私は30年以上前に学校を卒業すると、情報産業として今ではだれもが知っているリクルートに就職した。(まだ正式には日本リクルートセンターという名前であった。)当時はまだあまり世に知られた会社ではなく、多くの同期とともに、親の期待を裏切って入社した世代だ。親からは「大学まで出してやったのにお前はどうしてそんな名もない会社へゆくのか?」と言われた話を同期ともよく話したものだ。
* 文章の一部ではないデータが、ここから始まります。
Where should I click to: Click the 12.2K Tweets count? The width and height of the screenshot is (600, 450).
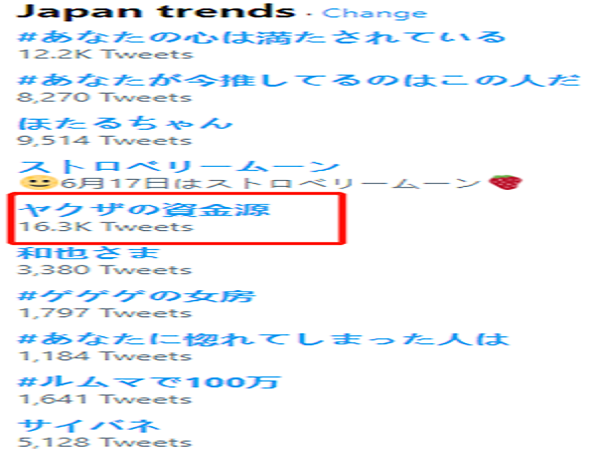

私は、情報産業で営業力を磨いてとっとと独立したいと起業に燃えていた頃だ。
ところが、4月1日の配属先の発表で、あにはからんや当時関連会社で環境開発(後のリクルートコスモス)に配属されることとなる。しかも配属先が経理部であった。これは私にとってはダブルパンチで、営業力をつけてとっとと起業するのだと勢いずいていた私ががっくりしたのは言うまでもない。「不動産の仕事をさせられるなんて!」正直騙されたと思った次第である。しかし、今この配属を思い返すに、私にとってはその後の人生において本当にラッキーな出会いのきっかけだったのだと思い返している。
さて、私はその後財務を担当することとなり、バブル時代を急成長するリクルートコスモスの資金調達の主力メンバーとして働かせていただいた。店頭公開企業としては初の大型転換社債発行など、面白い仕事に関わらせていただいたものだ。コスモスでの当時の仕事は本当に働きまくったという感覚だ。朝の7時から出社し、夜は明け方の3時、4時になることも珍しくなかった。土曜日はほぼ24時間寝ていたこともある。しかし、一度も今で言うブラック企業と思ったことはない。そんな時代だったし、ブラックを感じさせない自由な雰囲気があった。言ってみれば、いい会社だったのかもしれない。ところで、体もだいぶ過労を覚えてきたそんな頃、会社で「米国不動産調査団募集」の発表があった。
当時の不動産業界では多くの企業が米国などの海外へ進出しており、リクルートコスモスは後発組という感じであった。私は子供の頃から海外への憧れがあり、リクルート入社時にも「この会社の国際化に貢献したい」と息巻いていたくらいだ。当然、視察団に申し込みをするわけである。そして、運が良く調査団員に選んでいただけることになる。
ところがである。調査団に選ばれたのはなんと私ひとりだけであった。後から上司の西念さんに聞いたのだが、「仕入担当の人間を行かせると、きっとアメリカの不動産を買いまくってしまう。財務のおまえならあまり買わないだろう」というのが選抜の理由だったそうだ。拍子抜けした。ところで、調査団(調査員)はいつ出発するのだろう。どこへゆくべきなのか?どのくらいの期間行けるのだろうか?念のために募集先の人事部に相談した。するとこう言われた。「それはお前が決めて、お前が好きなように考えろ!行きたければ1年でも2年でも好きなだけ行ってくればいいんじゃないの?」リクルートグループは一事が万事こんな感じの会社であった。当然だが、会社は調査へのお膳立ては何もしてくれない。そこで、大手の外部建設会社から転職されてきた方を中心に片っ端から海外担当の方々を紹介してもらった。もちろん、銀行の海外担当者も。しばらくして、私は会社の先輩・同僚に見送られながら会社を後にする。まずはロサンゼルスへ向けて。